**WHAT IS EXPECTED**
Please output the stretch of the Csf1R paper listing below from "A systems-level framework" through "of Thomson Reuters)", copied word for word.

**STUDY TEXT**
+++

A systems-level framework for drug discovery identifies Csf1R as an anti-epileptic drug target

Prashant K. Srivastava, Jonathan van Eyll, Patrice Godard, Manuela Mazzuferi, Andree Delahaye-Duriez, Juliette Van Steenwinckel, Pierre Gressens, Benedicte Danis, Catherine Vandenplas, Patrik Foerch, Karine Leclercq, Georges Mairet-Coello, Alvaro Cardenas, Frederic Vanclef, Liisi Laaniste, Isabelle Niespodziany, James Keaney, Julien Gasser, Gaelle Gillet, Kirill Shkura, Seon-Ah Chong, Jacques Behmoaras, Irena Kadiu, Enrico Petretto (), Rafal M. Kaminski () and Michael R. Johnson ()
Additional contact information
Prashant K. Srivastava: Imperial College London
Jonathan van Eyll: UCB Pharma
Patrice Godard: Clarivate Analytics (formerly the IP & Science Business of Thomson Reuters)

+++

**RECORD SET**

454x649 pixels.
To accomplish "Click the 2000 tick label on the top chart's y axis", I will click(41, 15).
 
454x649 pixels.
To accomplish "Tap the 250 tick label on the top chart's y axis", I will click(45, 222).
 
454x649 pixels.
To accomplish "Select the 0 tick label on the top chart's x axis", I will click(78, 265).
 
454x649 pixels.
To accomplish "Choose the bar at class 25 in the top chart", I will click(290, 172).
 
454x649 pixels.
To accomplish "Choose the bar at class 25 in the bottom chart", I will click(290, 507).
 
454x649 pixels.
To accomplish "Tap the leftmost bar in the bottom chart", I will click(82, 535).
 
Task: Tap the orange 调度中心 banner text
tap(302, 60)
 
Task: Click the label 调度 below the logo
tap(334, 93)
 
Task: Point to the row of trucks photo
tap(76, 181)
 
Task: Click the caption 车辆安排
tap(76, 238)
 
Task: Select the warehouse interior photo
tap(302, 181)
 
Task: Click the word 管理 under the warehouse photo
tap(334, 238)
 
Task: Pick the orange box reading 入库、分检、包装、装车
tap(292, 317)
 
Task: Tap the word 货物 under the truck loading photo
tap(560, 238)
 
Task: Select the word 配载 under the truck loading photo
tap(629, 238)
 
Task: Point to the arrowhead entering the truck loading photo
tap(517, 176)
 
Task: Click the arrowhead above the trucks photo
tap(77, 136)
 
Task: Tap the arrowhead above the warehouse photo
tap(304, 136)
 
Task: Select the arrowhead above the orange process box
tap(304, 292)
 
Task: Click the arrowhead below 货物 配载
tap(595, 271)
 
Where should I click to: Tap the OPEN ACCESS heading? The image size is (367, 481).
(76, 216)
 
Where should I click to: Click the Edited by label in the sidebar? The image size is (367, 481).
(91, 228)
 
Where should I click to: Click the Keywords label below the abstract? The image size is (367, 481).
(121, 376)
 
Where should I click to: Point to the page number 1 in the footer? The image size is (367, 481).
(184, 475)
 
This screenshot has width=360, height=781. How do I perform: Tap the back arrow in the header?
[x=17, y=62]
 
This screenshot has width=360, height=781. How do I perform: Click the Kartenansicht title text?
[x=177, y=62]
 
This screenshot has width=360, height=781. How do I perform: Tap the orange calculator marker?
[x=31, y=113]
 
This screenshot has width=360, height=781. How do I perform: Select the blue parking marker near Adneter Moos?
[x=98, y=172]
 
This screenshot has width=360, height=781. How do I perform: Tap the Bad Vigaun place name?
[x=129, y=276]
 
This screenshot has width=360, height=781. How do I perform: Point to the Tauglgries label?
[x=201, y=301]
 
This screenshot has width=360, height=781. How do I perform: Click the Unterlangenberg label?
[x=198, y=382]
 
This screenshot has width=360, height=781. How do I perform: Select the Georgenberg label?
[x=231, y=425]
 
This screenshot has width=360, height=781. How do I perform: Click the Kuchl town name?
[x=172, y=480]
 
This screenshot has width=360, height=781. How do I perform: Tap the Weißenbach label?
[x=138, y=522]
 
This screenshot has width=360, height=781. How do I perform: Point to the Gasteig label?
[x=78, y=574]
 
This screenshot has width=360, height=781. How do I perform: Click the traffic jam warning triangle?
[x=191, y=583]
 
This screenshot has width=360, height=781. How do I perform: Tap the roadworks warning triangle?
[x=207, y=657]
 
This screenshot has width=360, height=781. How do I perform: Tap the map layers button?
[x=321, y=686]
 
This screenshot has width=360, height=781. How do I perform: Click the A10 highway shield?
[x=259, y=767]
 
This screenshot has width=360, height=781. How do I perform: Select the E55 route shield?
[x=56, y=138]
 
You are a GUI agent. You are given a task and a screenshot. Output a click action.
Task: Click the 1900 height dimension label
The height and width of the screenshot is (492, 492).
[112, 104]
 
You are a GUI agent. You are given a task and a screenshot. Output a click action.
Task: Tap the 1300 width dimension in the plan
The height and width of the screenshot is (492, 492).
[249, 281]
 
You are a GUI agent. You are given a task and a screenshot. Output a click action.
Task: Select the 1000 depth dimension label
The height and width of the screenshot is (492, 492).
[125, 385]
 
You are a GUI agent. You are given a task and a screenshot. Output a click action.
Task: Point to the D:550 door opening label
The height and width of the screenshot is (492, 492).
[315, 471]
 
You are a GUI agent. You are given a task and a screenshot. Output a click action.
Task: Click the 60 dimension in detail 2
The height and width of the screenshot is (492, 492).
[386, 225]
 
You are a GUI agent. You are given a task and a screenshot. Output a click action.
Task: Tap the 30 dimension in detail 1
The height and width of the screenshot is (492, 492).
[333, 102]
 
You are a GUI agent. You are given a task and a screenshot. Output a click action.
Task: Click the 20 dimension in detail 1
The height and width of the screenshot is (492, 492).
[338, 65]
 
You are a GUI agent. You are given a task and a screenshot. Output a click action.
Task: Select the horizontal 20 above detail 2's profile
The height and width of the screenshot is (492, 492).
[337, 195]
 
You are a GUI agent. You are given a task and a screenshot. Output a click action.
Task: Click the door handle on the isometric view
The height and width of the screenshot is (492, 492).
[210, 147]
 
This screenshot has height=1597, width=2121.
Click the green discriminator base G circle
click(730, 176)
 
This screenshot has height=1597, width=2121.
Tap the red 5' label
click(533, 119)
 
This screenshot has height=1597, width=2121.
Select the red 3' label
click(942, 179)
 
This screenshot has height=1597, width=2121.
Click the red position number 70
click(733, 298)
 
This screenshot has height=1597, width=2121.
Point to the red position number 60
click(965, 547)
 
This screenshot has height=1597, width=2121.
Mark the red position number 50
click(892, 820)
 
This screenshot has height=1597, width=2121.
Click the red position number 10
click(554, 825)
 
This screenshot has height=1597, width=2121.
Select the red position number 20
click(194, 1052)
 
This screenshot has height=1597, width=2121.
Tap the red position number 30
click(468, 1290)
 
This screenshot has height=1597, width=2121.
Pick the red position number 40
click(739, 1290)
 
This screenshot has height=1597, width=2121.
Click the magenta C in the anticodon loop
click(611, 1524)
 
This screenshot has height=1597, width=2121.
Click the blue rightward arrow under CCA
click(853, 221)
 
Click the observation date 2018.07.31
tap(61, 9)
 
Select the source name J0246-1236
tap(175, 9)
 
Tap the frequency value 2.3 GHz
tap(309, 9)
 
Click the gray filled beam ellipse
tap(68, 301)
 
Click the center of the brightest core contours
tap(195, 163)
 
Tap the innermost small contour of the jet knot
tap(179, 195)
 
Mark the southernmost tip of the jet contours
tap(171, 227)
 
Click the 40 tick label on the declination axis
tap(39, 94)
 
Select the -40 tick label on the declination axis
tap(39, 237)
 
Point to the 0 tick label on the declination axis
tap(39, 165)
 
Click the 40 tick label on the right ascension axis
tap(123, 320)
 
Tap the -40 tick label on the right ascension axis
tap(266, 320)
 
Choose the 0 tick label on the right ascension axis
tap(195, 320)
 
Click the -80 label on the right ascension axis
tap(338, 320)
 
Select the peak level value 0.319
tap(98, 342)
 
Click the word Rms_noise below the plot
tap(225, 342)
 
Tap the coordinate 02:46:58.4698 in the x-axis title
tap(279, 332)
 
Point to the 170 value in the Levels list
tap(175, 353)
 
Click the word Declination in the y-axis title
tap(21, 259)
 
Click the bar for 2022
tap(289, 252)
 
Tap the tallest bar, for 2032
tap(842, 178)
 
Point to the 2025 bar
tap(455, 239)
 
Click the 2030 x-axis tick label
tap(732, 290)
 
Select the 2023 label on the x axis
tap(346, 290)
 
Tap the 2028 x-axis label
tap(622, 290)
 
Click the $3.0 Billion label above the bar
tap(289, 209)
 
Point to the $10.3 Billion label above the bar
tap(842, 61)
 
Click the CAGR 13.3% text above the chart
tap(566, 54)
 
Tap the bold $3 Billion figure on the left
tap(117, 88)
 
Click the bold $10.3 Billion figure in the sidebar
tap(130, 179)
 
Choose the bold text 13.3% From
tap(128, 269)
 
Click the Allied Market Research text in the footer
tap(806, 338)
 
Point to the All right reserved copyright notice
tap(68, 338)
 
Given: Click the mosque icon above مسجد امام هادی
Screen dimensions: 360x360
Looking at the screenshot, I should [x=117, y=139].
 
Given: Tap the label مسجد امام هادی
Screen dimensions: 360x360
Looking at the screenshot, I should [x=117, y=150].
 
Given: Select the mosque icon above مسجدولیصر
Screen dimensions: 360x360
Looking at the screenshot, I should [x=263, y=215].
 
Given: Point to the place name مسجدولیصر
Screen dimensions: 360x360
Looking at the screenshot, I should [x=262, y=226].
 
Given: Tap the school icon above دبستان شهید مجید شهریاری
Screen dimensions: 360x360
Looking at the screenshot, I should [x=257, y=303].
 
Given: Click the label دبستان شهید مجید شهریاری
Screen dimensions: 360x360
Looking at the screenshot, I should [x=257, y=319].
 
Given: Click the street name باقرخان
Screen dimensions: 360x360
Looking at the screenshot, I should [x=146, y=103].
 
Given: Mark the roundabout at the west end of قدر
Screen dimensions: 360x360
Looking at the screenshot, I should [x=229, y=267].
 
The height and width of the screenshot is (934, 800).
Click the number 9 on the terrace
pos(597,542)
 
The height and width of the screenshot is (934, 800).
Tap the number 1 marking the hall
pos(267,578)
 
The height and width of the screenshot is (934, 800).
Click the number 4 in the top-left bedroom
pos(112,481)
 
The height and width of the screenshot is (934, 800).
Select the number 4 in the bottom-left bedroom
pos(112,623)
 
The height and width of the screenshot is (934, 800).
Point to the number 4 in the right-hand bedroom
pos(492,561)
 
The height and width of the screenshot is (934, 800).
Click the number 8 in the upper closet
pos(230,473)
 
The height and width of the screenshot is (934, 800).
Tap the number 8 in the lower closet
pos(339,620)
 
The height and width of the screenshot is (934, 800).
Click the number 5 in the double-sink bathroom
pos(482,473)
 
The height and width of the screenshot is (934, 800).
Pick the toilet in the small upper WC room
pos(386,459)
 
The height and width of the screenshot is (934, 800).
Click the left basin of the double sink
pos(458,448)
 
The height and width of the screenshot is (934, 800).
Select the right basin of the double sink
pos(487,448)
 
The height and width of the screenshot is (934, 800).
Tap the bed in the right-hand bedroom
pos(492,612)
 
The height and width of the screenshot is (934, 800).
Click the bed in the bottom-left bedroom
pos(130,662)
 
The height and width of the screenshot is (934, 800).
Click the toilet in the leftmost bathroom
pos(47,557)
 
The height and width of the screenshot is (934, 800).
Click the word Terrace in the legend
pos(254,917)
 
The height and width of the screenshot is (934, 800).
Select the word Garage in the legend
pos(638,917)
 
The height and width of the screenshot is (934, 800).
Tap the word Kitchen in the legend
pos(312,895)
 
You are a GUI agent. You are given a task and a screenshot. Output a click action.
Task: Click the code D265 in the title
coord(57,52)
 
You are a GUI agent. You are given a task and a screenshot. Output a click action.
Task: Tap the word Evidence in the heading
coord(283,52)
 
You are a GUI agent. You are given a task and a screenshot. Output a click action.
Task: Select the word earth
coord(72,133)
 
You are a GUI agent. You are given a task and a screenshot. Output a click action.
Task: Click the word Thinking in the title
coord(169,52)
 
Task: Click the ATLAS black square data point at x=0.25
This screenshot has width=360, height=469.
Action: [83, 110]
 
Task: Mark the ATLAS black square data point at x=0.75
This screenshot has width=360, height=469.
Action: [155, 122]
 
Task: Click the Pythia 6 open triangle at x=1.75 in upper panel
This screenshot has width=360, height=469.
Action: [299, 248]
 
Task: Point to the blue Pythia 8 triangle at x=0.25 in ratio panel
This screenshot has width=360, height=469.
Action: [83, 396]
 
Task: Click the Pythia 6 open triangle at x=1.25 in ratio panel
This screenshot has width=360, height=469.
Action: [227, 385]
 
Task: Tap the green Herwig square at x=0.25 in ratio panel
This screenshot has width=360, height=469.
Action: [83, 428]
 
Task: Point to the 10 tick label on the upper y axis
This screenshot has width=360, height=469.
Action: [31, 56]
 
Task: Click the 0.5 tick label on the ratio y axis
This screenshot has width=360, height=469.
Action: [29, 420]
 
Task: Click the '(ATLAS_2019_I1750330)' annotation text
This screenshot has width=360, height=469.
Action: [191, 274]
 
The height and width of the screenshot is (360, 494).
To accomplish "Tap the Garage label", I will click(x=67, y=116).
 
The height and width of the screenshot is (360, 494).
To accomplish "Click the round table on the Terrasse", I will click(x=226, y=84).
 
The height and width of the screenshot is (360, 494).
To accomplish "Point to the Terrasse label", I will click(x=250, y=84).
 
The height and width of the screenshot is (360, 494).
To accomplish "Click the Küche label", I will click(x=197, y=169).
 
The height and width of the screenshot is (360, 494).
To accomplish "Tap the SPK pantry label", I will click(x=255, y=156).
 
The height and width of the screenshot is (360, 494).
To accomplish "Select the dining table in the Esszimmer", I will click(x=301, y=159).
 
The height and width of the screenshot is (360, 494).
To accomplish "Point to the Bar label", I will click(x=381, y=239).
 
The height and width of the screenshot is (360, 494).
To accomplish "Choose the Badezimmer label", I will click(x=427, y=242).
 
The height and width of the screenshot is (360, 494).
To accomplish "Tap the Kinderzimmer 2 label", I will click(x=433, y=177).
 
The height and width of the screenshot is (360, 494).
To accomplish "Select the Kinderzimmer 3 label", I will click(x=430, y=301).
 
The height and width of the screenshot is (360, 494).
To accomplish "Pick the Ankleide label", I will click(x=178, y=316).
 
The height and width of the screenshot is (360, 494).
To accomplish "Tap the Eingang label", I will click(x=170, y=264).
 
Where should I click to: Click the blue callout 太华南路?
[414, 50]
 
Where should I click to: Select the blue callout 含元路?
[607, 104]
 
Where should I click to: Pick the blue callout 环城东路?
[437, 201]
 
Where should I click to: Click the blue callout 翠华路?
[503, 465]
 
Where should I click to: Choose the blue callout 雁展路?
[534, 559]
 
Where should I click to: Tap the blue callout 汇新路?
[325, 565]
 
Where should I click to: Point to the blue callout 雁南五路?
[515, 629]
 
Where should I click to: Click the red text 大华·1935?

+++

**YOUR RESPONSE**
A systems-level framework for drug discovery identifies Csf1R as an anti-epileptic drug target

Prashant K. Srivastava, Jonathan van Eyll, Patrice Godard, Manuela Mazzuferi, Andree Delahaye-Duriez, Juliette Van Steenwinckel, Pierre Gressens, Benedicte Danis, Catherine Vandenplas, Patrik Foerch, Karine Leclercq, Georges Mairet-Coello, Alvaro Cardenas, Frederic Vanclef, Liisi Laaniste, Isabelle Niespodziany, James Keaney, Julien Gasser, Gaelle Gillet, Kirill Shkura, Seon-Ah Chong, Jacques Behmoaras, Irena Kadiu, Enrico Petretto (), Rafal M. Kaminski () and Michael R. Johnson ()
Additional contact information
Prashant K. Srivastava: Imperial College London
Jonathan van Eyll: UCB Pharma
Patrice Godard: Clarivate Analytics (formerly the IP & Science Business of Thomson Reuters)